I am 60. I have had a “living will”, drafted by a solicitor on file with my GP for the past 15 years setting out scenarios where I would not wish my life to be artificially prolonged. There is no guarantee that it will be honoured if those circumstances arise but better than nothing. On a personal basis I think I am sufficiently intelligent and informed on this subject and have direct “lived experience” of caring/visiting very ill relatives, friends and others in community, hospital and hospice settings (if circumstances allow, the “best” place to die is at home with the right support from community hospice services; “second best” a hospice; absolute worst place to end your life is a “normal” hospital ward). I have undertaken a study module of “law and ethics in medicine”. However, what I know I want for myself is not easily translated in to public policy as each individual has different views, experience, intelligence. At the risk of “labelling” we know that some people in our society are Not intelligent, emotionally or otherwise. We may meet (or strive to avoid) such people in our daily lives. Can we trust such individuals to make the right choices for themselves and to honestly fulfill the choices of others? The current public policy context is not encouraging: thousands of “excess”/avoidable deaths due to CV 19 esp in care homes; a very unequal society which seems to be becoming more unequal by the day; a NHS which is falling apart; a hospice movement which has to find at least 50% of its operating costs by charity funding etc? As Bill and Craig point out in their book, “the elderly”, esp the sick/frail elderly are often categorised as a public policy “problem/a drain of vital resources” etc etc!

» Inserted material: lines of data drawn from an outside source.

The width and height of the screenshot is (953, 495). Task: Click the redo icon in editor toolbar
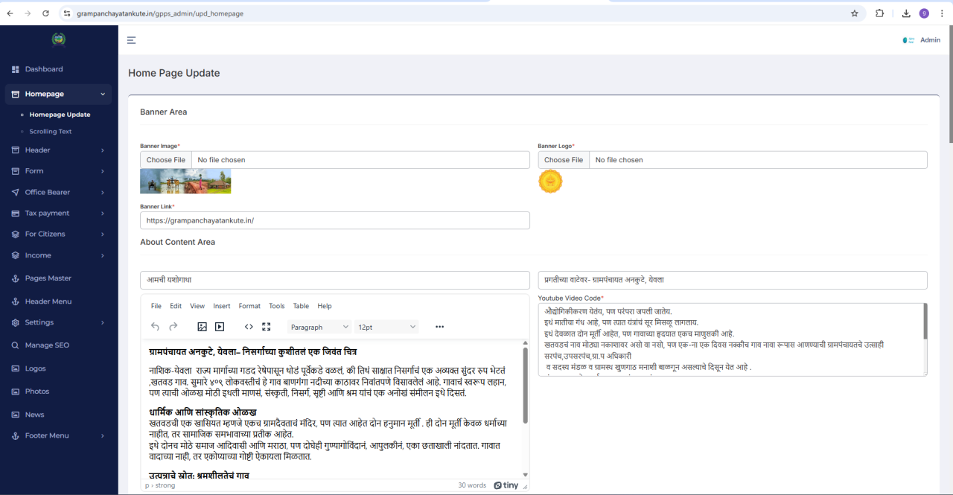(x=173, y=327)
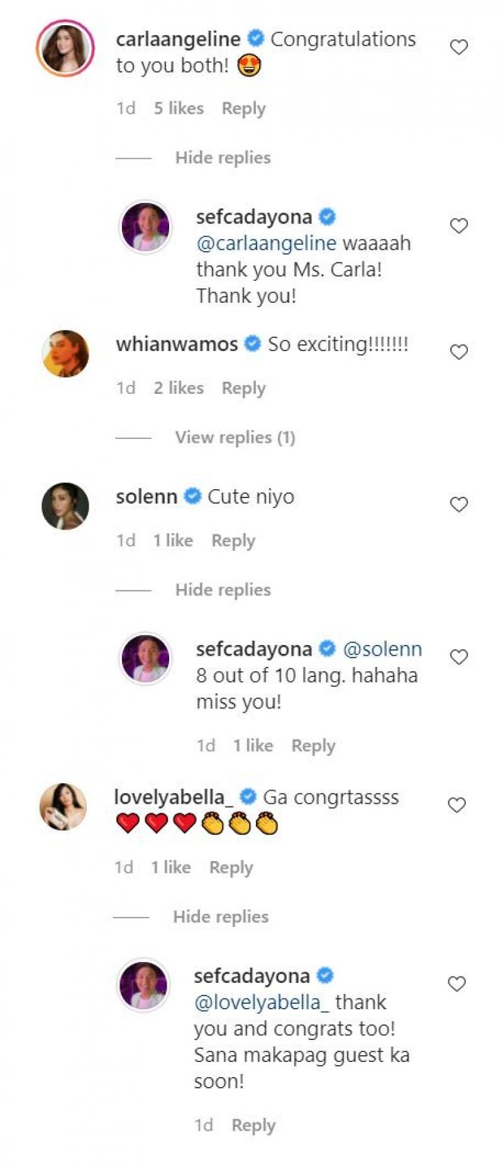
Task: Hide replies under carlaangeline's comment
Action: pyautogui.click(x=223, y=158)
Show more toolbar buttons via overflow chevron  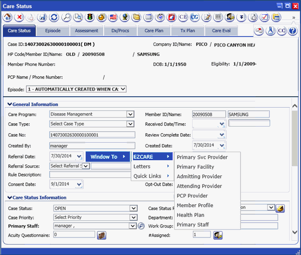pyautogui.click(x=294, y=18)
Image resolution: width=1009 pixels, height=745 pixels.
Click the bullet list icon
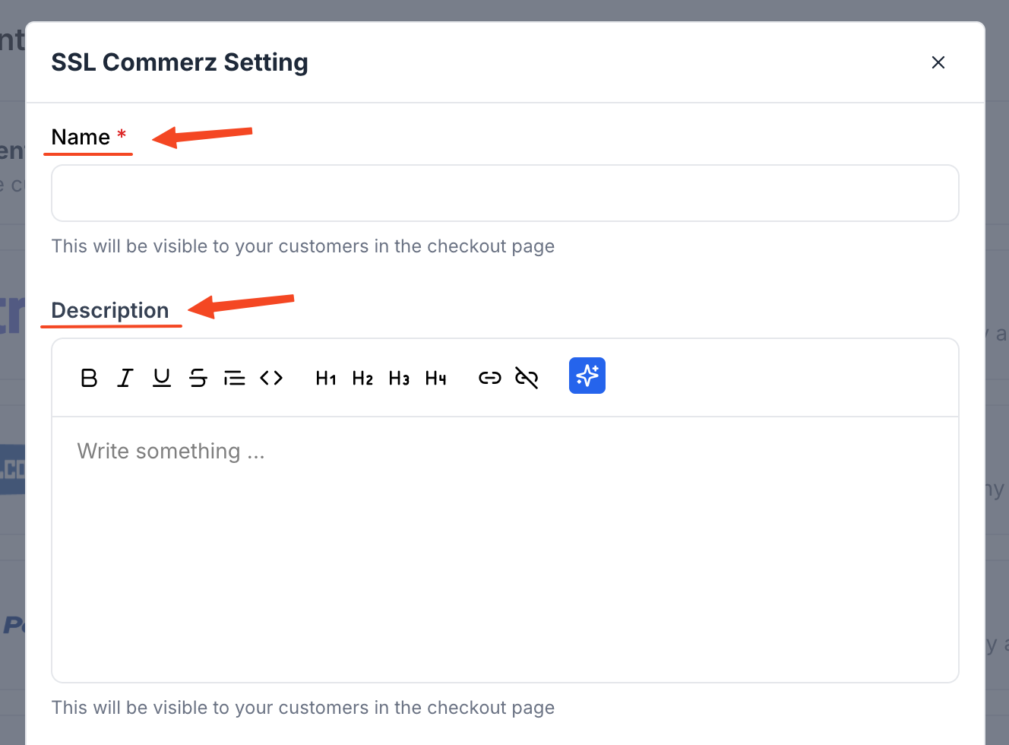click(235, 377)
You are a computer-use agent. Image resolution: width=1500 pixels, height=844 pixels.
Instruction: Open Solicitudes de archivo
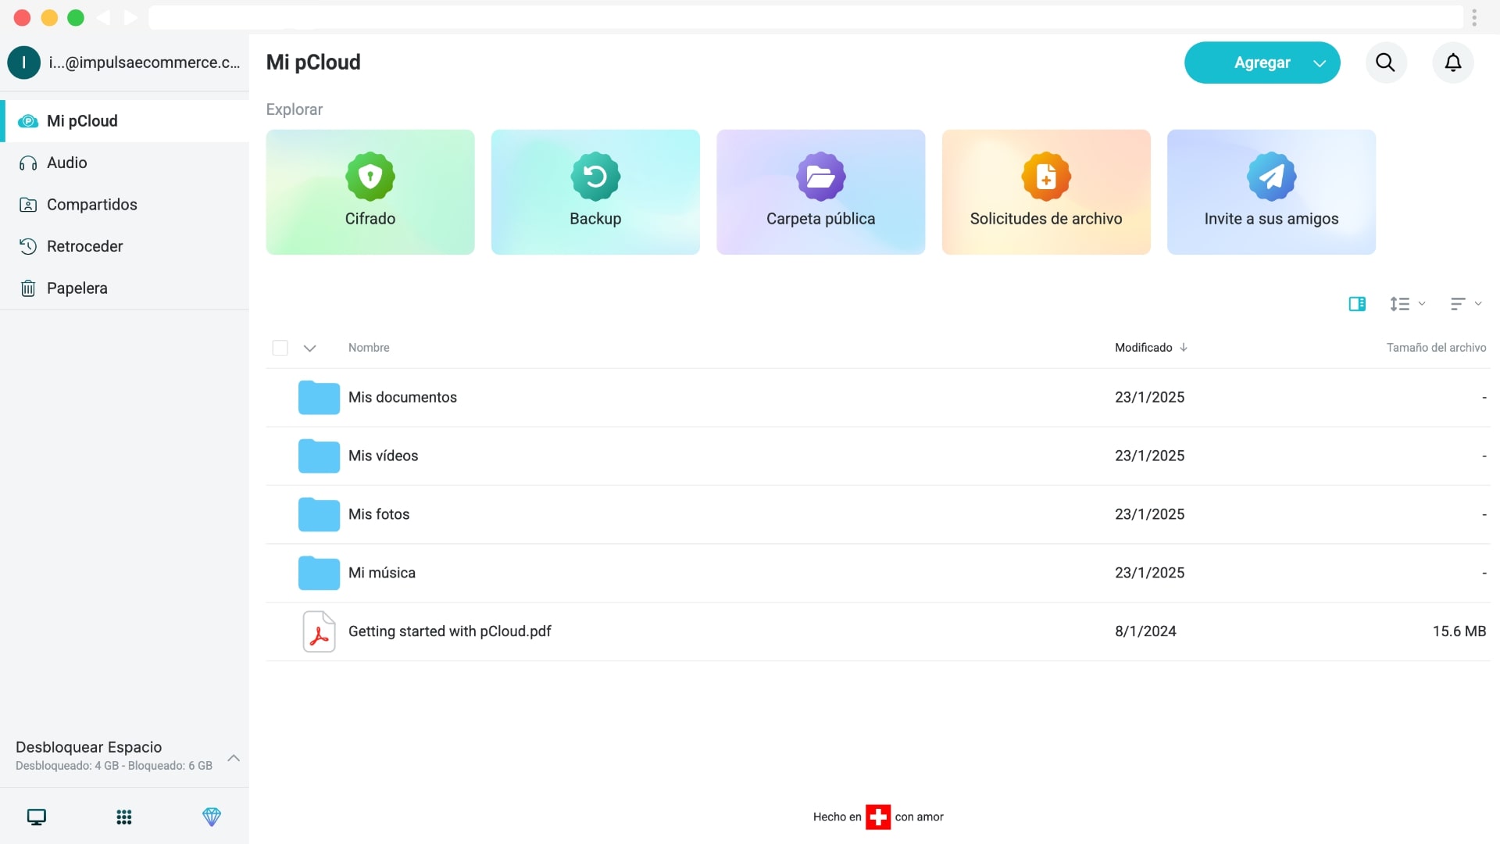pos(1045,191)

More personal experience. My sister and I had power of attorney, financial and welfare for my mum. We were also the only beneficiaries of her will. My mum developed dementia and we had to start exercising POA in order for her to get proper medical/other care, not get ripped off financially etc. However, due to the system and GP dithering, the formal medical diagnosis of dementia did not occur until several years later. Whilst medical staff welcomed our interventions, Social Work staff took the view that my mum only had dementia from the date it was formally diagnosed and recorded! My mum subsequently died in a care home from natural causes. Had she lived another few years, the value of her estate (her house was sold) would have been eroded by care fees to almost zero! However, I always felt very uncomfortable being in the role of financial/welfare POA and estate beneficiary. This is quite common: the people who will financially benefit most from your death are also the ones you entrust to make financial and welfare decisions on your behalf! If that is not the definition of “conflict of interest” then what is?!

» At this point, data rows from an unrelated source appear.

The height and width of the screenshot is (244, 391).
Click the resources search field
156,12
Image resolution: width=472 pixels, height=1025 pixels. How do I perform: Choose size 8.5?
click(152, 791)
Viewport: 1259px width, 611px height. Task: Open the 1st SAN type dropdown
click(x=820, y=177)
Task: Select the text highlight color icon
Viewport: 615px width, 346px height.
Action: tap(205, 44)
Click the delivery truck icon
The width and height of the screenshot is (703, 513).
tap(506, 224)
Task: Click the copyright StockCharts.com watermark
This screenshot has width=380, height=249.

The whole subject of assisted dying is an emotional, ethical, legal, religious minefield and complex (I have yet to listen to a public debate where most participants do not display ignorance of what current law does and does not allow in terms of “artificially prolonging life with unnecessary medical treatment which may cause suffering”).
In summary: it is a valid topic for public debate but fraught with difficulty and sensitivity. Even if there were general agreement on principles, translating that into workable legislation would be very difficult (not impossible). The experience of other nations is relevant but only up to a point. I am not surprised that most politicians hide when the topic is raised.